Стоя в тени, Избранник осознал, что его привела сюда не нужда в исповеди, а нечто другое. Ему предстояла работа. Господь послал его сюда наказать еретика в облачении алтарного мальчика. И... еще одна причина, тесно связанная с его предназначением. Да... мальчишка поможет ему отвлечь внимание полиции. Прекрасно.
Вытащив из кармана маленький нож, Избранник стал двигаться бесшумно и быстро. Еретик, уличенный в своих грешных деяниях, ничего не заметил. Как и не слышал щелчка выдвинувшегося лезвия. Его губы были в вине, а его озорная улыбка окружала чашу, когда он, вне всякого сомнения, думал о том, как будет хвастаться перед своими собратьями в школе.
Но у него не будет такой возможности.
Избранник дернул голову язычника назад, и перед ним открылось белое горло. Мальчишка закричал, но было уже слишком поздно. Избранник рукой в перчатке зажал ему рот, а другой перерезал горло. Полилась кровь. Потир, сверкая, покатился по полу. Не обращая внимания на попытки мальчишки сопротивляться, Избранник приволок его по темной аркаде к алтарю и оставил там не только в качестве жертвы, но и предупреждения.

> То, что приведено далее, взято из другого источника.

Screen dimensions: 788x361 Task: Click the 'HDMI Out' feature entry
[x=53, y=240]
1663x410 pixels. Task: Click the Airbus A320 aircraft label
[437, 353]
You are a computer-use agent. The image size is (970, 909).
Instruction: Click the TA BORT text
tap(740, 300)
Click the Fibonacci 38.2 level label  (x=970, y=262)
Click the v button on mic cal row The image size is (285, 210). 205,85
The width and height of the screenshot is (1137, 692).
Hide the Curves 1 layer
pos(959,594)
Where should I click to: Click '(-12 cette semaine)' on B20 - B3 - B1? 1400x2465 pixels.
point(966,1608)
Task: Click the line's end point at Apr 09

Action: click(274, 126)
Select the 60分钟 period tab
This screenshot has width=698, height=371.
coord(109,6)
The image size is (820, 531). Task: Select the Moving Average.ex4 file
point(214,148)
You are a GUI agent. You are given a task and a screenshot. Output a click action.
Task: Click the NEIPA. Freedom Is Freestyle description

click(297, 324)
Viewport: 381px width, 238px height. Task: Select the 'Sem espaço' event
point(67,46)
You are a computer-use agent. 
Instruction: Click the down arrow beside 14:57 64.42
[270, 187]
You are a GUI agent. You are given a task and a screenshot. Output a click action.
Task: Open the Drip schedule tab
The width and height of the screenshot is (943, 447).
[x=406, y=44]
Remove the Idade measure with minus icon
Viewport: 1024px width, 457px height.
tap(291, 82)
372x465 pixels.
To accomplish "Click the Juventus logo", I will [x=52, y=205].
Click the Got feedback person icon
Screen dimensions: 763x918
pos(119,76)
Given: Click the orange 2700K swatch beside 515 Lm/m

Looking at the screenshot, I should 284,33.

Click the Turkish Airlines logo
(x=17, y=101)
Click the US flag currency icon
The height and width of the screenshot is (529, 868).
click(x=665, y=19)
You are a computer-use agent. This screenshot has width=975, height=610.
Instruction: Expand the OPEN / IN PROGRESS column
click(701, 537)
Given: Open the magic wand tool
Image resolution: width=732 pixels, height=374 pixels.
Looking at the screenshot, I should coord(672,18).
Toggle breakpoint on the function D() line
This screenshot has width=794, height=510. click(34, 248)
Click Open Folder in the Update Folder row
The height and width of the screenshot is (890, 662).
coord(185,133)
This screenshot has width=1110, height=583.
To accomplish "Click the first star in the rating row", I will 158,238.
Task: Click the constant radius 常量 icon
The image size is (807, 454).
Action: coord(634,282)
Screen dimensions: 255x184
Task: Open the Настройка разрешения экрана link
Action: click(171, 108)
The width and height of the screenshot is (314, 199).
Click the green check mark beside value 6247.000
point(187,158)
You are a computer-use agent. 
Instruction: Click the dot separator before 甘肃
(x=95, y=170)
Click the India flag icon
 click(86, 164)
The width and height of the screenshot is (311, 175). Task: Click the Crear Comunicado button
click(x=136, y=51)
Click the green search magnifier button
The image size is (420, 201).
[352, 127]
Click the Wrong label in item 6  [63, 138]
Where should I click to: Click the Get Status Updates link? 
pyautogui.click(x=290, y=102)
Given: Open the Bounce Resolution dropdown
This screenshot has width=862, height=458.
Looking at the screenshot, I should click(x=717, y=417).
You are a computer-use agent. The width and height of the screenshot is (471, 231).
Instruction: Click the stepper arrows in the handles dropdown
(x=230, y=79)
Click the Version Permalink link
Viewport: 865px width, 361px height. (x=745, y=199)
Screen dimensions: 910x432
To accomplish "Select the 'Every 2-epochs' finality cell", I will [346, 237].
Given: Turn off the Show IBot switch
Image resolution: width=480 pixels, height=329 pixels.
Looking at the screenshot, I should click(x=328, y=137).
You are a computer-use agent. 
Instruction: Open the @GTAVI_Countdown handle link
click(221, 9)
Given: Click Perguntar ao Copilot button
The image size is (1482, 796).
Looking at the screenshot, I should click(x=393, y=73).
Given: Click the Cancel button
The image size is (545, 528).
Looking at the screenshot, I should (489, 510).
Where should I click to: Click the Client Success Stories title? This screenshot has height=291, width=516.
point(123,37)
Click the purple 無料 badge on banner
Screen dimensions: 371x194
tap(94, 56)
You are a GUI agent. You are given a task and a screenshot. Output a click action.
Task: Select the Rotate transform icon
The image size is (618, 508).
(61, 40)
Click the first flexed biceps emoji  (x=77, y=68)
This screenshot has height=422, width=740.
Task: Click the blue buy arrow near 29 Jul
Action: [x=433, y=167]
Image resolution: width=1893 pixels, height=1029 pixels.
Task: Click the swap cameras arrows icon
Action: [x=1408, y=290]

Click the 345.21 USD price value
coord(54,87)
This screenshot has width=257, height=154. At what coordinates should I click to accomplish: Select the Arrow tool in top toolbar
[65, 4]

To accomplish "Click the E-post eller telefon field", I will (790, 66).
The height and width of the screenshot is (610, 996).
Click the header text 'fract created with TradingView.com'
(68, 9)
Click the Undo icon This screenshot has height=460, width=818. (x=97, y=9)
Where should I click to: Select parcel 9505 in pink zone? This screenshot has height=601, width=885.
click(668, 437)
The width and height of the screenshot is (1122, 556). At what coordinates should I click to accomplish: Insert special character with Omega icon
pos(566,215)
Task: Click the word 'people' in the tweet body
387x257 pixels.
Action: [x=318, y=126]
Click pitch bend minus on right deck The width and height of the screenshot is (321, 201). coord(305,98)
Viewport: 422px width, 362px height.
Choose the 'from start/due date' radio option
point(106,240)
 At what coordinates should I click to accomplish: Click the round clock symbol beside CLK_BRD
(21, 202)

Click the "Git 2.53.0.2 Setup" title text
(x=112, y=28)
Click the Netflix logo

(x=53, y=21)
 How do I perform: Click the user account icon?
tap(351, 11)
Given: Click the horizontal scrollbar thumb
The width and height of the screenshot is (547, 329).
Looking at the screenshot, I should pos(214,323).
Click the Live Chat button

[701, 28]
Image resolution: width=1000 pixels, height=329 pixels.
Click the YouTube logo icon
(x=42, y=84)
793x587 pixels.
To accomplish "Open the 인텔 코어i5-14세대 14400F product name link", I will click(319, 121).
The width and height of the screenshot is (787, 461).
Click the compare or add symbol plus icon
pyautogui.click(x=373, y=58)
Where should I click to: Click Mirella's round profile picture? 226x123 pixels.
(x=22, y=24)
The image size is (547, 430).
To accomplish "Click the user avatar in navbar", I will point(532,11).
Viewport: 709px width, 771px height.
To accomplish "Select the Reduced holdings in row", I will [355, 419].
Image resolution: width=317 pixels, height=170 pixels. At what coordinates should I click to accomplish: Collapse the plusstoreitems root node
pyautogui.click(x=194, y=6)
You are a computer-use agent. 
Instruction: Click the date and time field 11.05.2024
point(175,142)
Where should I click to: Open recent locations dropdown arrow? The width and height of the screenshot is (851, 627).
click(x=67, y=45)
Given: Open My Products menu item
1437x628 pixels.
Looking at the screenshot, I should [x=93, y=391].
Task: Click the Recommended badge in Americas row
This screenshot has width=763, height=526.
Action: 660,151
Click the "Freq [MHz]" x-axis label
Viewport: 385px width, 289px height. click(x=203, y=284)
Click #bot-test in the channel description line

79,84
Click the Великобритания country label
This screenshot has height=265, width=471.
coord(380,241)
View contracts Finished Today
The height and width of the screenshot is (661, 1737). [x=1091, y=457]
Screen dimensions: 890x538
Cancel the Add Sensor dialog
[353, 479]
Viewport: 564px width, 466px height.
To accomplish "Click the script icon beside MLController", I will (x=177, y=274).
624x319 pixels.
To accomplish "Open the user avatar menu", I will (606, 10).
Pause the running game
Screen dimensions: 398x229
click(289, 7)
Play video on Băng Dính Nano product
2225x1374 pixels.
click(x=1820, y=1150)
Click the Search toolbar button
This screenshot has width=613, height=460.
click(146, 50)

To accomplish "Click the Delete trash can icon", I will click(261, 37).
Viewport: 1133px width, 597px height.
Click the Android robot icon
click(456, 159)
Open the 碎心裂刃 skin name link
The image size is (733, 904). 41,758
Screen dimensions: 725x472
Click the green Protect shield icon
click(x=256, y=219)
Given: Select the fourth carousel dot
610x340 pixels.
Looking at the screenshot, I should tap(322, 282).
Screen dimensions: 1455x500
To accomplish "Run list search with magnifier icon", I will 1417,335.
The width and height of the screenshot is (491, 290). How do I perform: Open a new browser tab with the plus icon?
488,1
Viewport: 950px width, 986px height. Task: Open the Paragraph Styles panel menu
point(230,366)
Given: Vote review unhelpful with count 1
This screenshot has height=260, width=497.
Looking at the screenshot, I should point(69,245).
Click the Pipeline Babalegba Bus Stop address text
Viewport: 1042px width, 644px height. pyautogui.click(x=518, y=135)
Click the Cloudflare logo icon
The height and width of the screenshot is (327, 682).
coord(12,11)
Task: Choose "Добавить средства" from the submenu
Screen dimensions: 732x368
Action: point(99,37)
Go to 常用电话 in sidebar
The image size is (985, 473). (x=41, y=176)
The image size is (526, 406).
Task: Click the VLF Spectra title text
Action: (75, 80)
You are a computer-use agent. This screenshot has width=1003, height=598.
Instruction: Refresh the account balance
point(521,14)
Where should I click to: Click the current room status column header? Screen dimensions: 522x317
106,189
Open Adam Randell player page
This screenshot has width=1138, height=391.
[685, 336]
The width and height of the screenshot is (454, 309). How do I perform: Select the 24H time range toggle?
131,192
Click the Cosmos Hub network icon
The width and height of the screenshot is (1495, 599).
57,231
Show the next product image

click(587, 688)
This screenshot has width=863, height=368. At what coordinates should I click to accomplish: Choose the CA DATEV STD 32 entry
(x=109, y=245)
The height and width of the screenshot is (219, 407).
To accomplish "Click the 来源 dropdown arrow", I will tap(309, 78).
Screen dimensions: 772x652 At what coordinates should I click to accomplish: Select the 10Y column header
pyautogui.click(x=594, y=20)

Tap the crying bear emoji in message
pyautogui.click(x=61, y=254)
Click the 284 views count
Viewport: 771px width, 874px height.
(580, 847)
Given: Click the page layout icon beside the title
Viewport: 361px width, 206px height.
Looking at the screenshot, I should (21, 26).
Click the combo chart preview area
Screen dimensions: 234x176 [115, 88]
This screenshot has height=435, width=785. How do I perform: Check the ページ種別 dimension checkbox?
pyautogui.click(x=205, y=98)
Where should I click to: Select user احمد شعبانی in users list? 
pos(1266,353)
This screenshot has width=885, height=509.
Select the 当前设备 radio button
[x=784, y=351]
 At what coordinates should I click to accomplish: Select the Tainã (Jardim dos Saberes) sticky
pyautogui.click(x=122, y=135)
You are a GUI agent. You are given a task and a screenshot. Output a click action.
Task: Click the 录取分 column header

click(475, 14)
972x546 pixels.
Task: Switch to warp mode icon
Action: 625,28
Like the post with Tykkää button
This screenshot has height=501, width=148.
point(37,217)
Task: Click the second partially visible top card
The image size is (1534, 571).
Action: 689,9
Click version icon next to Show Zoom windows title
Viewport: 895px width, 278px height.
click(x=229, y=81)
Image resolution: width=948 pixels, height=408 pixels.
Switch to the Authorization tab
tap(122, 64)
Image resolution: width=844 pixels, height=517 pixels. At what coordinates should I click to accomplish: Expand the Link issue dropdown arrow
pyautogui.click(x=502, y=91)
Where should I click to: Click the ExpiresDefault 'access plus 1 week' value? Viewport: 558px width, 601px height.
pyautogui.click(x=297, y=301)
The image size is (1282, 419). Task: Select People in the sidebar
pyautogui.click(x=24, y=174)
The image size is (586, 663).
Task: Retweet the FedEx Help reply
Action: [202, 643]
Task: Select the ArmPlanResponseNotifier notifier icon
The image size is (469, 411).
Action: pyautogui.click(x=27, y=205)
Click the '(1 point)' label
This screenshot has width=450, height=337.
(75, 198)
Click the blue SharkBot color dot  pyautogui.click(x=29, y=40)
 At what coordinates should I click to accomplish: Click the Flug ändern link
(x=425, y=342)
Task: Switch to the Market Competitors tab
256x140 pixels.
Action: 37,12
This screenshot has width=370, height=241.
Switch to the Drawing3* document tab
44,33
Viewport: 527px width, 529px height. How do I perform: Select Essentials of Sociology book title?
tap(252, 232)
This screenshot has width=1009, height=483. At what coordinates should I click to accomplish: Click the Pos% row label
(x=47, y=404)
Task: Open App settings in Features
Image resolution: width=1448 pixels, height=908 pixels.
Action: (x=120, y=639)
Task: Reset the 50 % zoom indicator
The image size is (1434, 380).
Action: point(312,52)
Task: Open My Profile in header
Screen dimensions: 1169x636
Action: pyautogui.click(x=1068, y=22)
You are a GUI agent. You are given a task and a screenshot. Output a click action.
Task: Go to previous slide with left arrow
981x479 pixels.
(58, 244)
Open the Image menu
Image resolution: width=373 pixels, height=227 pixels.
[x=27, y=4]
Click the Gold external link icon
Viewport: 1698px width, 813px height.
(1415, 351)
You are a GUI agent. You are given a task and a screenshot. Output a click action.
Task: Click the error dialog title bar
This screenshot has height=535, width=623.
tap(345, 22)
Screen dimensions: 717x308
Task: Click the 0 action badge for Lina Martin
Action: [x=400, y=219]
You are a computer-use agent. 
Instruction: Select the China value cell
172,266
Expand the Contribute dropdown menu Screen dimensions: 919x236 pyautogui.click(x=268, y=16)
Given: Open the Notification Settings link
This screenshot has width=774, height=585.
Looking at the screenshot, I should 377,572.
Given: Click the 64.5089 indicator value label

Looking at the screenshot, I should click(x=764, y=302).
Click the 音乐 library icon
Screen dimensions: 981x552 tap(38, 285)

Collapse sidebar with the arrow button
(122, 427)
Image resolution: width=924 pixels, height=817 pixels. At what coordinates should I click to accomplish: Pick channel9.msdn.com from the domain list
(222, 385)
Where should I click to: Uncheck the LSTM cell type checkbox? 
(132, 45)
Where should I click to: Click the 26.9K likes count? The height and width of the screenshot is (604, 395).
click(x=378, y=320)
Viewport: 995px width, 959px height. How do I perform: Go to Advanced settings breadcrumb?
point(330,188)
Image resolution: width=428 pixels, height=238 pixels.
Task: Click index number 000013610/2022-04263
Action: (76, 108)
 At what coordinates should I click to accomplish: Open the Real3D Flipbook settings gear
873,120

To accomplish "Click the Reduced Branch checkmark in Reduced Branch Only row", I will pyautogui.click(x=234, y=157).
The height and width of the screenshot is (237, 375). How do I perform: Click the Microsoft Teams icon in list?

Вытерев нож о черный подол сутаны мальчишки, он улыбнулся. Вот его цель. Избавлять мир от грешников. У него в крови играл адреналин, когда он закрыл свое смертоносное оружие и снова растворился в темноте. На улице, вдыхая тяжелый воздух, насыщенный испарениями от Миссисипи, он заметил, что головная боль исчезла.
– Не-е-ет!
У Оливии подогнулись колени. Она начищала маленькие пирамидки в «Третьем глазе» и бросила взгляд на свое отражение в стекле. Но за своим отражением она заметила что-то более темное, перекошенное лицо, широкое и злое. Своим внутренним взором она увидела маленькое остро заточенное лезвие. Оно скользнуло вниз. Брызнула кровь. Оливия упала, сбивая подсвечники, держатели для фимиама и рамы для картин.
– Что, черт возьми, происходит? – воскликнула Тавильда, отодвигая занавеску из бусин и обнаруживая упавшую Оливию, держащуюся за голову руками. – Оливия? Господи боже мой, с тобой все в порядке? Может, мне позвонить девять-один-один? – Она уже достала из своей сумочки сотовый телефон и стояла на коленях рядом с Оливией. – Дорогая...
– Нет, со мной будет все в порядке, – прошептала Оливия. Голова у нее раскалывалась, а слезы застилали глаза. Но с ней не будет все в порядке. Пока это чудовище на свободе.
– Ну, мне не кажется, что все в порядке. У тебя такой вид, будто ты увидела привидение. Я позвоню в...
Распахнулась входная дверь, звякнули колокольчики. Рик Бенц, окинув помещение взглядом, перепрыгнул через тележку, на которой были выставлены необычные рождественские украшения, и оказался рядом с Оливией.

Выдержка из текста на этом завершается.